Al Mezan Calls for Intervention to End Tunnels’ Catastrophe Eight Persons Died in Rafah Tunnels in Last Two Days Bringing Death Toll to 100 since 2006

Date published: 28th July 2009

Source: Al Mezan Center for Human


According to information obtained by Al Mezan Centre’s field researchers, eight Palestinians died in the last two days in two different incidents in tunnels in the southern Gaza town of Rafah. In one incident, fuel leaked in a tunnel and in the second the tunnel collapsed while workers were inside it. This raises the number of victims of the tunnel industry to 100 deaths; 39 of whom died in 2009 alone. Another 121 people have been wounded.

At approximately 5:00am on Thursday 28 July 2009, the dead body of Ayman Jamal Abu Samak, 23, from Tel As-Sultan neighborhood in Rafah, was admitted at An-Najar Hospital in Rafah. Medical sources reported that the deceased died due to suffocation after a tunnel collapsed while he was inside it near Yebna neighborhood at the border line south of Rafah refugee camp.

In the morning hours on Monday 27 July 2009, civil defense teams found the bodies of Mohammed Mahmoud Al-Moghyyar, 36, Yousif Hamdan Mo’amar, 24, Tareq Ibrahem Keshta, 19, and Tareq Sameer Keshta, 19. The civil defense also rescued six others who sustained light to serious wounds in the fuel leakage incident. At approximately 2:30pm on the same day, the civil defense found the bodies of Tamer Ramdan As-Sayid Faraj, 24 and Issa Mohammed Al-Kissi, 24, in the same tunnel. At approximately 1:00pm on Sunday 26 July 2009, the civil defense found the dead body of Sami Saeed Keshta, 23, who had suffocated to death due to fuel leakage inside a tunnel near the Salah ad-Din Gate, west of Al-Brazil neighborhood at the border line between Rafah and Egypt. In addition, two other persons were rescued from the same tunnel. According to Al Mezan’s investigations, the leakage occurred at approximately 3am of the same day in a tunnel near the one in which these people died. Two persons died due to the fuel leakage in this tunnel.

Al Mezan Centre for Human Rights expresses its deep sorrow for the high number of victims in these incidents. Most of the people who work in tunnels come from very poor backgrounds and their circumstances have forced them to undertake this kind of work to provide for their families under the difficult socio-economic conditions that are caused by the Israeli siege on Gaza. Nevertheless, Al Mezan re-asserts that the smuggling tunnels are illegal.

It should be noted that the tight siege imposed by the Israeli Occupation Forces (IOF) on the Gaza Strip, which prevents the free movement of the commodities and humanitarian supplies, has driven the tunnel industry in Gaza, which has prospered in response to the sharp lack of essential goods in Gaza. The siege represents a form of unlawful collective punishment of the entire population of Gaza and has seriously harmed their human rights while the international community has remained silence.

As tunnels represent an inevitable alternative for society to attempt to deal with the impact of the Israeli siege, Al Mezan has expected that the Government in Gaza would monitor and regulate this industry; including by taking measures to protect the life, safety and wellbeing of those who work in it. Until this industry is abolished, the Government must ensure that all the necessary safety measures and equipment needed for quick rescue operations are in place. The Government is also responsible for monitoring the quality and prices of the goods that enter the Gaza Strip. Al Mezan finds it incomprehensible that the authorities have not made any significant efforts to regulate this industry despite the very high death rates it causes and the very high prices of the goods that enter Gaza even when goods are available in the market. The authorities in Gaza are also responsible for monitoring and preventing the widespread cases of fraud in this industry

Therefore, Al Mezan Centre calls on the Gaza Government to take immediate steps to act upon the obligations it owes to Palestinian citizens in Gaza. The tunnels’ catastrophe must end. If shutting it off entirely does not seem objectively attainable now, the authorities, at minimum, are responsible for taking all the necessary measures to protect its workers and the entire population from the consequences of the lack of its regulation.
◆ ◆ ◆ ◆
> [EXERCISE 1]
In the Rafah tunnels statement, reproduce the passage from "At approximately 5:00am" to "Rafah refugee camp.", swapping "suffocation" for "asphyxiation".
> [EXERCISE 2]
According to the Rafah tunnels statement, how many people have been wounded in the tunnel industry?
> [EXERCISE 3]
List every person named in the Rafah tunnels statement.

> [PROVIDED MATERIAL]
◆ ◆ ◆ ◆
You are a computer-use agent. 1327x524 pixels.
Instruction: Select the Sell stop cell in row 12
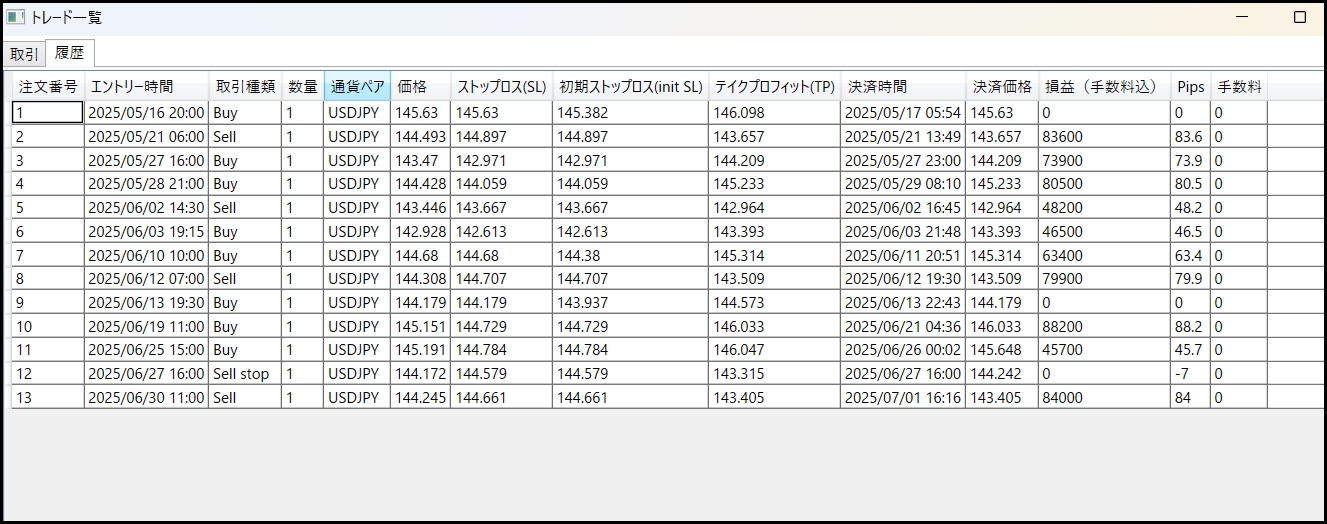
◆ ◆ ◆ ◆
> [ANSWER SPACE 1]
At approximately 5:00am on Thursday 28 July 2009, the dead body of Ayman Jamal Abu Samak, 23, from Tel As-Sultan neighborhood in Rafah, was admitted at An-Najar Hospital in Rafah. Medical sources reported that the deceased died due to asphyxiation after a tunnel collapsed while he was inside it near Yebna neighborhood at the border line south of Rafah refugee camp.

> [ANSWER SPACE 2]
121 people.

> [ANSWER SPACE 3]
Ayman Jamal Abu Samak
Mohammed Mahmoud Al-Moghyyar
Yousif Hamdan Mo’amar
Tareq Ibrahem Keshta
Tareq Sameer Keshta
Tamer Ramdan As-Sayid Faraj
Issa Mohammed Al-Kissi
Sami Saeed Keshta